DataCamp: Data Quality in Python
Udemy: dbt Fundamentals
Elementary Academy — Free courses on data observability

Blogs

Summary

You've completed the Observability section:

Data quality testing — dbt tests, dbt_expectations, Elementary
Data cataloging — OpenMetadata with lineage, search, and governance
Pipeline monitoring — Prefect automations, Slack alerts, custom metrics
Cost monitoring — Snowflake Resource Monitors, AWS Budgets, cost attribution
Alerting and incidents — runbooks, on-call rotations, post-incident reviews
Logging and debugging — CloudWatch Logs, query profiling, systematic troubleshooting
Anomaly detection — Elementary automated detection, custom SQL checks, Great Expectations

Total monthly cost: ~$80-100 (Elementary + OpenMetadata self-hosted + CloudWatch Logs)

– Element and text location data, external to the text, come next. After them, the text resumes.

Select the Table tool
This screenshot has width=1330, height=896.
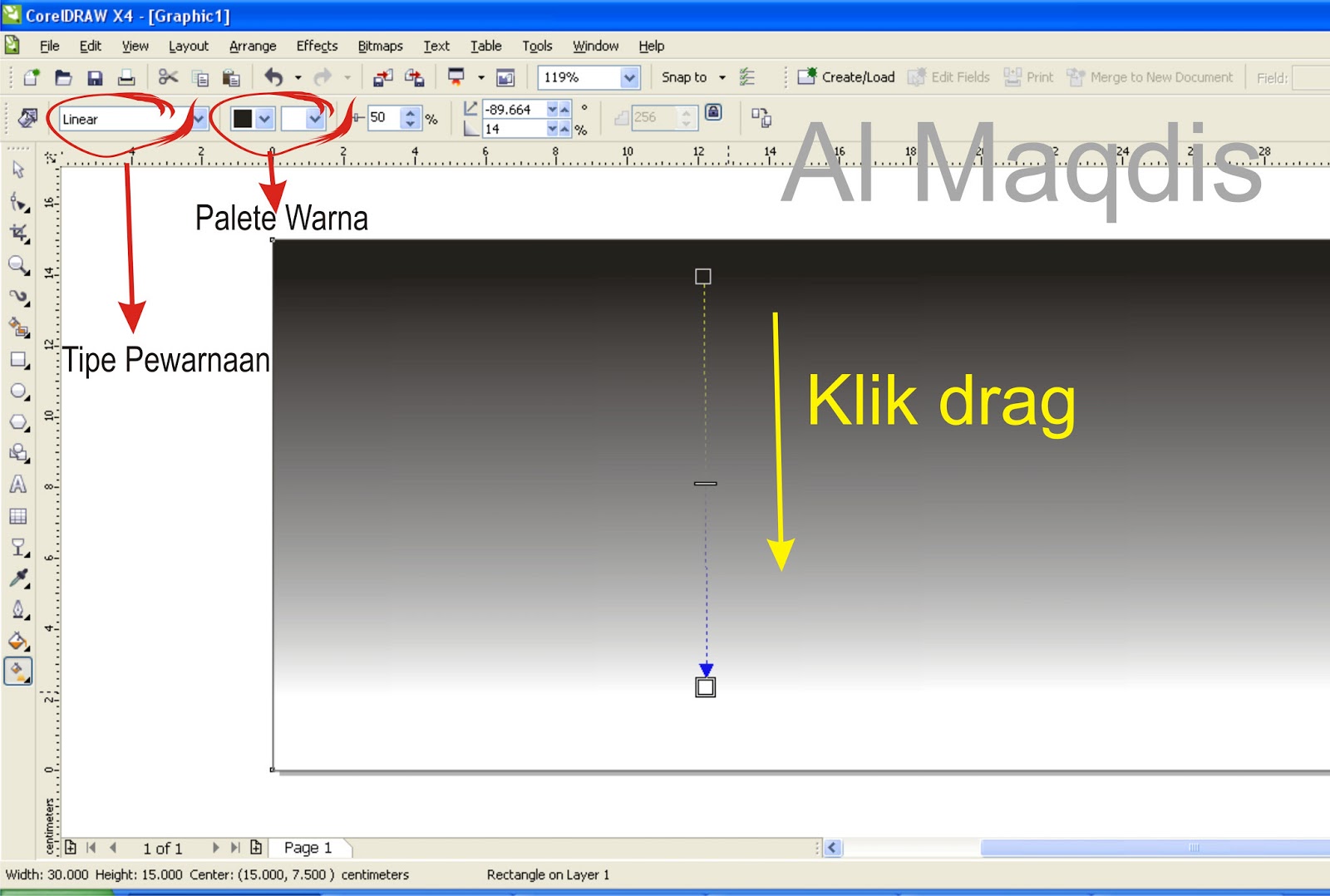pos(18,516)
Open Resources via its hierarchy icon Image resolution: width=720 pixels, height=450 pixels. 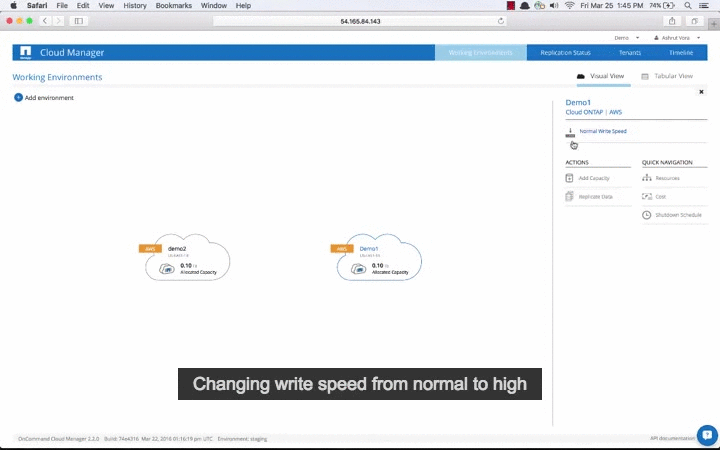coord(646,178)
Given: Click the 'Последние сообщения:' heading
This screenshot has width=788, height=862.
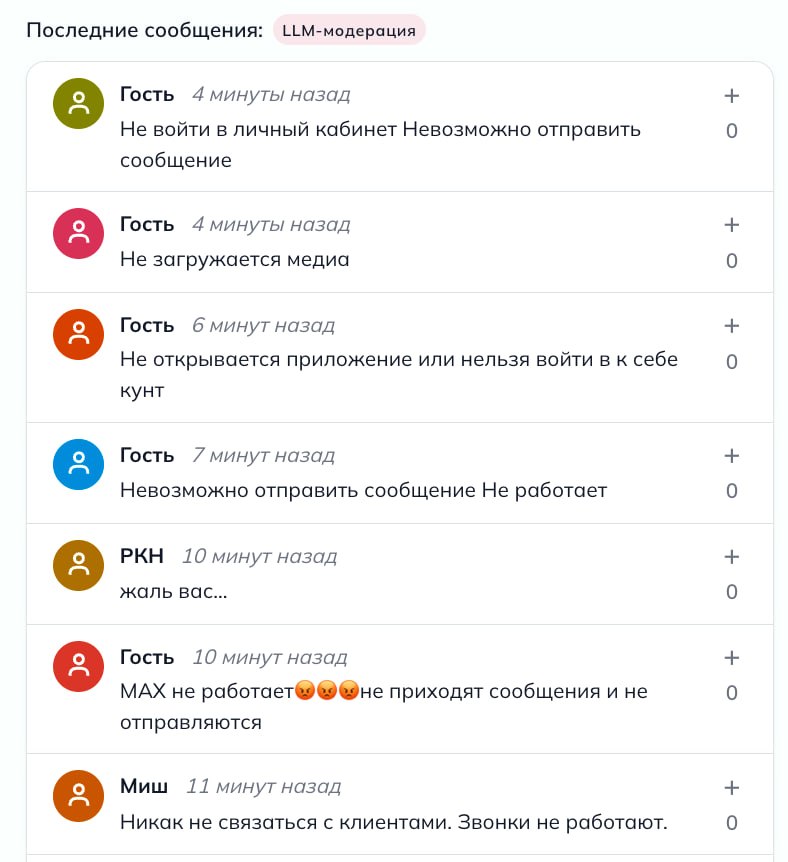Looking at the screenshot, I should 145,30.
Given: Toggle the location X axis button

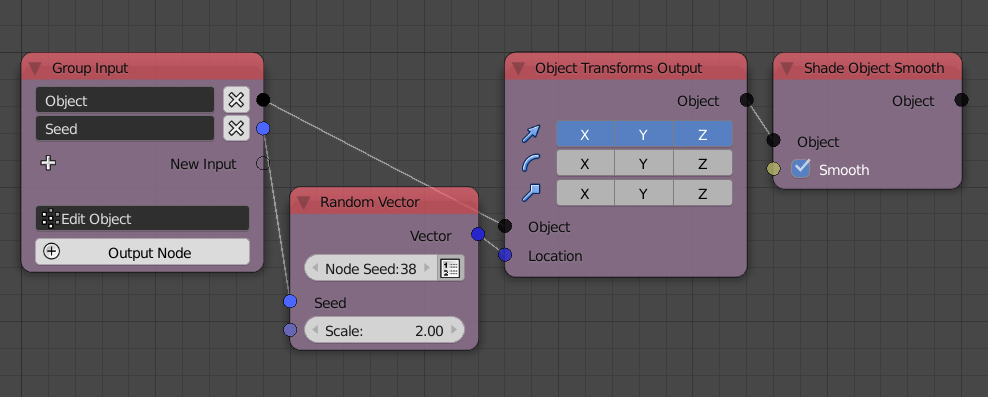Looking at the screenshot, I should click(x=585, y=134).
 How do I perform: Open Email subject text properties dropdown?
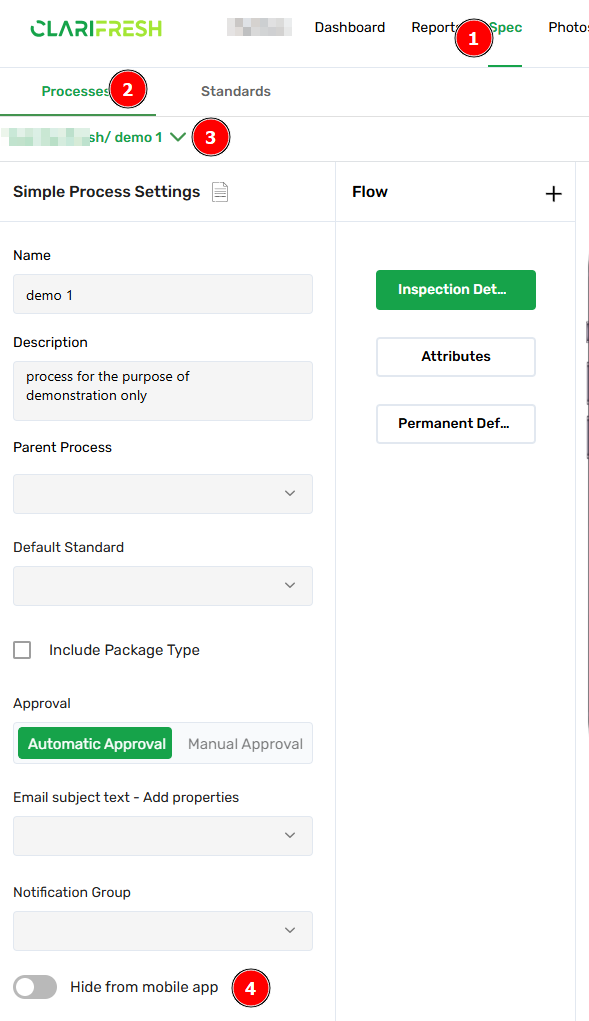click(163, 835)
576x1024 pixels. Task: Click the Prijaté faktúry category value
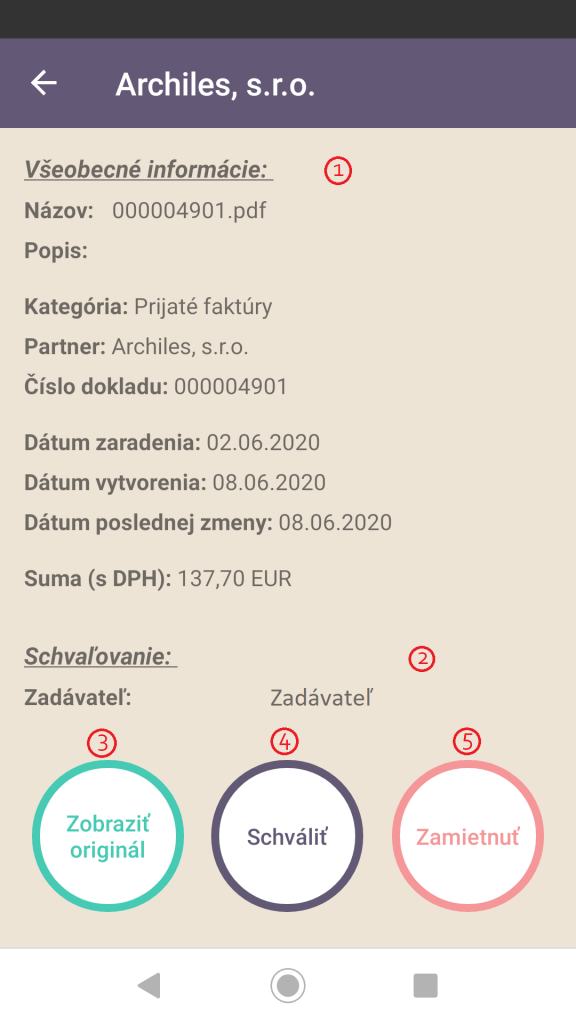pos(203,306)
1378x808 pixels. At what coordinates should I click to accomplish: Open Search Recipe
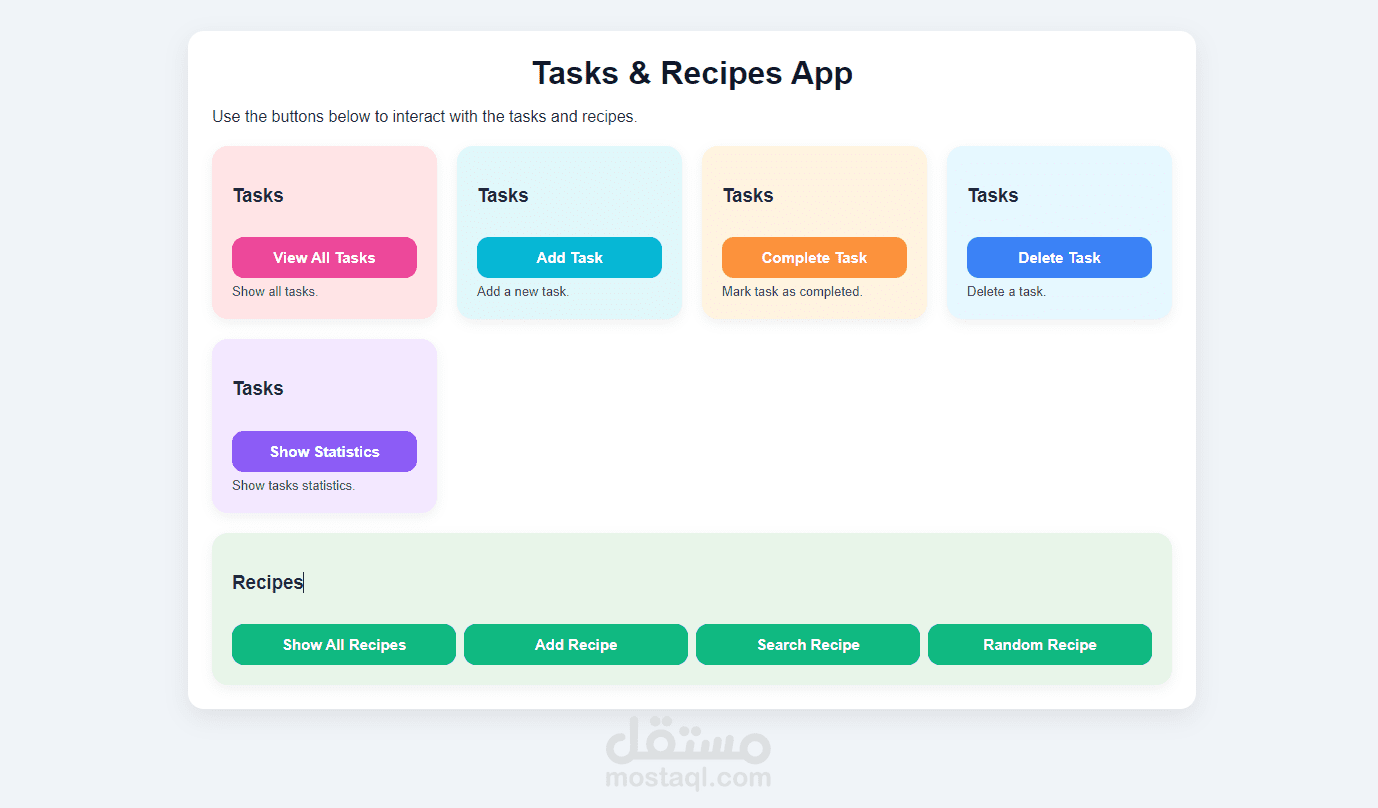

You've built a production-grade observability stack that provides: - Proactive issue detection — catch problems before users notice - Fast debugging — resolve incidents in minutes, not hours - Cost control — prevent surprise bills - Continuous improvement — learn from incidents and prevent recurrence

What's Next

Your modern data stack is now observable, reliable, and cost-efficient.

Next recommended section: Build: Data Transformation (Advanced dbt patterns, materialisation strategies, performance optimisation)

Alternative paths: - Build: Reverse ETL (close the loop) - Build: Data Governance (compliance and access control) - Maintain: Operations and Runbooks (day-to-day platform management)

Congratulations on completing the Observability section!

You've transformed a black-box data platform into an observable, debuggable, and reliable system. Your team can now detect issues early, debug problems quickly, and continuously improve data quality.